## BRIEF
Only one stretch of the data below is needed. Output the lines from the one with "You are a computer-use agent. 609x652 pixels." up to and including the one with "Task: Select New", exactly as they stand.

## RECORDS FOR THIS TASK
______________________________

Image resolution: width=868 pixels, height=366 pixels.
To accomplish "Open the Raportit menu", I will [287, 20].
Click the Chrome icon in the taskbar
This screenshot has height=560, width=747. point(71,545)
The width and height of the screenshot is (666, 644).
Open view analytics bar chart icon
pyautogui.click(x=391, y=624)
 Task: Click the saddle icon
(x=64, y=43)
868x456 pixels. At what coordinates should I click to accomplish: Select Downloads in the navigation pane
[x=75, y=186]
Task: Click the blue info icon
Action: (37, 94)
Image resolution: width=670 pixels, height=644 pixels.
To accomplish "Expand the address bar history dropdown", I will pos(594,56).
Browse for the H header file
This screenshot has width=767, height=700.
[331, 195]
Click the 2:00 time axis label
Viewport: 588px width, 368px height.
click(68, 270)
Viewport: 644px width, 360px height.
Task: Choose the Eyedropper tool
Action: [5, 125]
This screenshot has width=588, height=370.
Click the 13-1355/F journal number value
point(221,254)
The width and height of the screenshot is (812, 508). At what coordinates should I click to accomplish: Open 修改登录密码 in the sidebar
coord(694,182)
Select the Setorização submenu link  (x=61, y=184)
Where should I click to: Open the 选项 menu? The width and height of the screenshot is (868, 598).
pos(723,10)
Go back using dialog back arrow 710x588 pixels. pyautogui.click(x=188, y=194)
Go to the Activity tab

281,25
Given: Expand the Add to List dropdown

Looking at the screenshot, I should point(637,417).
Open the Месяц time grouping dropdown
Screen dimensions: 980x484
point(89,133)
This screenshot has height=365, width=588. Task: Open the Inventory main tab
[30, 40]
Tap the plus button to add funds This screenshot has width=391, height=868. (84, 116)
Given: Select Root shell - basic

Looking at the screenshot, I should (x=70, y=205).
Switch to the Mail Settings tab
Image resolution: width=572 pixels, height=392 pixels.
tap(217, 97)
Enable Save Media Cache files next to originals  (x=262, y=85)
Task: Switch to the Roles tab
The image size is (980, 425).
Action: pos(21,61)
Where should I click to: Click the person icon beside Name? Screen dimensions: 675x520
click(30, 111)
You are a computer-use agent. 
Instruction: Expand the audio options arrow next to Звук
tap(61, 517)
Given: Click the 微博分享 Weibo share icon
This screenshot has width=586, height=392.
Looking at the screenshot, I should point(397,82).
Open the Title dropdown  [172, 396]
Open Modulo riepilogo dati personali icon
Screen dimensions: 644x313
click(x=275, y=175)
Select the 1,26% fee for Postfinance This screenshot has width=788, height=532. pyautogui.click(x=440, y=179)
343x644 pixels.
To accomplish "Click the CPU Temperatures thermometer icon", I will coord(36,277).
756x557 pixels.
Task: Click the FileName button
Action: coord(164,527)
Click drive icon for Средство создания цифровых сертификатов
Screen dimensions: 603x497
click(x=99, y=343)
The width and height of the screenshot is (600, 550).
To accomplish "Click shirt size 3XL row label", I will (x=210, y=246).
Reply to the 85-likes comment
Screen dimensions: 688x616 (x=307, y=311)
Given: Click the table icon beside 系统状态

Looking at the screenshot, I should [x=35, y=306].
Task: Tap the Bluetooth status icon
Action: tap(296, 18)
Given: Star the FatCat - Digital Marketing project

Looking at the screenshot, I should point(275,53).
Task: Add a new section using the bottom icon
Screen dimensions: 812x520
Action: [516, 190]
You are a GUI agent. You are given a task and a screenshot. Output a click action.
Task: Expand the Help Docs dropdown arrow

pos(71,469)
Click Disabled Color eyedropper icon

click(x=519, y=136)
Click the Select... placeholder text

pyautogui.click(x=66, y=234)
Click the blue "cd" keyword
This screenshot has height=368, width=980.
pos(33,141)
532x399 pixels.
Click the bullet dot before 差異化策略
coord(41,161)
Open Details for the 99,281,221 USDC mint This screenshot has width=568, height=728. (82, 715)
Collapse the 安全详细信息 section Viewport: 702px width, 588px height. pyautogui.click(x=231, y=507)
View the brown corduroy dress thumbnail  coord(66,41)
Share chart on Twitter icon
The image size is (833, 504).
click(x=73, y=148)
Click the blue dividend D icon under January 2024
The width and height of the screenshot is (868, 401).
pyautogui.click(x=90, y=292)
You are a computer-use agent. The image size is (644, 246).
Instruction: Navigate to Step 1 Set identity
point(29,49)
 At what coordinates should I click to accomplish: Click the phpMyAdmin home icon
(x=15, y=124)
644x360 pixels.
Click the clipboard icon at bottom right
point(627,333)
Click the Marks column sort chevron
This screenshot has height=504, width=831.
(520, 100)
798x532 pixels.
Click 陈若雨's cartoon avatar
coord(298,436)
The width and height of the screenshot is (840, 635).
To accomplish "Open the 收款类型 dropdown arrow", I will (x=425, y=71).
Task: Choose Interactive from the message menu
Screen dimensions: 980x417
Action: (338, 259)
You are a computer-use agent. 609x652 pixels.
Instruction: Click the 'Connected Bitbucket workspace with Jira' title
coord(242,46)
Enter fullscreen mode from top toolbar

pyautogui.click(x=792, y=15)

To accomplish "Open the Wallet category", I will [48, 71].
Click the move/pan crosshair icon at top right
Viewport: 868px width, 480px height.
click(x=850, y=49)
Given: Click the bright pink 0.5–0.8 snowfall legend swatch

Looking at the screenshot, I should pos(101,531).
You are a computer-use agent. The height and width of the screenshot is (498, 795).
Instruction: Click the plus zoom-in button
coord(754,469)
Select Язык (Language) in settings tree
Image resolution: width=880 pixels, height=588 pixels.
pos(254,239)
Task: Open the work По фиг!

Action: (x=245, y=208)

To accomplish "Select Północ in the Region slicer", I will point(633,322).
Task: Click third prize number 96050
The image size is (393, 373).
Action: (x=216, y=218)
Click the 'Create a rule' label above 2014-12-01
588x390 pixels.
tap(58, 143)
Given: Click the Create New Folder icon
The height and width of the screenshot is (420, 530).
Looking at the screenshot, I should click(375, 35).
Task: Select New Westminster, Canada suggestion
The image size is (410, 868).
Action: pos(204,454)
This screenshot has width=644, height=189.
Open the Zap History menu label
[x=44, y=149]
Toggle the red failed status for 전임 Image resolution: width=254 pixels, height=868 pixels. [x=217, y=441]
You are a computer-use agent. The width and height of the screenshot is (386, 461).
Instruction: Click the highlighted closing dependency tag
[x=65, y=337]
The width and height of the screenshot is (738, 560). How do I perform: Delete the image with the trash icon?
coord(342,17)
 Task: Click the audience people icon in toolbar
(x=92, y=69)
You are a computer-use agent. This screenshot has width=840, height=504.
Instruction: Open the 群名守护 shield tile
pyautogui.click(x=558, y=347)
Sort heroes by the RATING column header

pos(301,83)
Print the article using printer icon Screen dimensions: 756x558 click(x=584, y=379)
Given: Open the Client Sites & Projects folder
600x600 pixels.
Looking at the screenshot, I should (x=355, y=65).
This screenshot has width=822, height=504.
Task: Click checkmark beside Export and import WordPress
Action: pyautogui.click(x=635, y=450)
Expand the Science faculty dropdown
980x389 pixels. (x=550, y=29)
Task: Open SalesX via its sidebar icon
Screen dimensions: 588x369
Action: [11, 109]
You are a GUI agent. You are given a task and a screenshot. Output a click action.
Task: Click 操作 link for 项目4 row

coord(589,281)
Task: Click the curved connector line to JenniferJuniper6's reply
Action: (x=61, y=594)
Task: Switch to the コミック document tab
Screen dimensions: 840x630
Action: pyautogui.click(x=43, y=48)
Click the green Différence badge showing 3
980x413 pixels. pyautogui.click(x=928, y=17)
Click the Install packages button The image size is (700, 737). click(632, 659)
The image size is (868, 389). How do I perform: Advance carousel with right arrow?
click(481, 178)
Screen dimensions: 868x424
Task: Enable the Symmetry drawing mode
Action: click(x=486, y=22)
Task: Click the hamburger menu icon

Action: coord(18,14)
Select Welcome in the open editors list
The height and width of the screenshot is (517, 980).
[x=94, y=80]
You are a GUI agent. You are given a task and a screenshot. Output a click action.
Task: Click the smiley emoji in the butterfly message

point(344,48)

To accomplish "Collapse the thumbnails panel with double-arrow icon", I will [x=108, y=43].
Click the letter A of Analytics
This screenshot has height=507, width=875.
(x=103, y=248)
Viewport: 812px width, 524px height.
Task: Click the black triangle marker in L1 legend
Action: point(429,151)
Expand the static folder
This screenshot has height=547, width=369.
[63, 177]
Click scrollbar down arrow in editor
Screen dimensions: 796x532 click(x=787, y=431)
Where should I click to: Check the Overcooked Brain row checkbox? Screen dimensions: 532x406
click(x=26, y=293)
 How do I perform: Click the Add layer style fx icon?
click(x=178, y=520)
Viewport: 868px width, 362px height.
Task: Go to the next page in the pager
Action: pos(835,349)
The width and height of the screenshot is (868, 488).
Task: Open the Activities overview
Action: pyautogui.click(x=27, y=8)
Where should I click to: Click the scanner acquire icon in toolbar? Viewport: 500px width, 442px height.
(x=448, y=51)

______________________________

## THE ANSWER
You are a computer-use agent. 609x652 pixels.
Instruction: Click the 'Connected Bitbucket workspace with Jira' title
coord(242,46)
Enter fullscreen mode from top toolbar

pyautogui.click(x=792, y=15)

To accomplish "Open the Wallet category", I will [48, 71].
Click the move/pan crosshair icon at top right
Viewport: 868px width, 480px height.
click(x=850, y=49)
Given: Click the bright pink 0.5–0.8 snowfall legend swatch

Looking at the screenshot, I should pos(101,531).
You are a computer-use agent. The height and width of the screenshot is (498, 795).
Instruction: Click the plus zoom-in button
coord(754,469)
Select Язык (Language) in settings tree
Image resolution: width=880 pixels, height=588 pixels.
pos(254,239)
Task: Open the work По фиг!

Action: (x=245, y=208)

To accomplish "Select Północ in the Region slicer", I will point(633,322).
Task: Click third prize number 96050
The image size is (393, 373).
Action: (x=216, y=218)
Click the 'Create a rule' label above 2014-12-01
588x390 pixels.
tap(58, 143)
Given: Click the Create New Folder icon
The height and width of the screenshot is (420, 530).
Looking at the screenshot, I should click(375, 35).
Task: Select New Westminster, Canada suggestion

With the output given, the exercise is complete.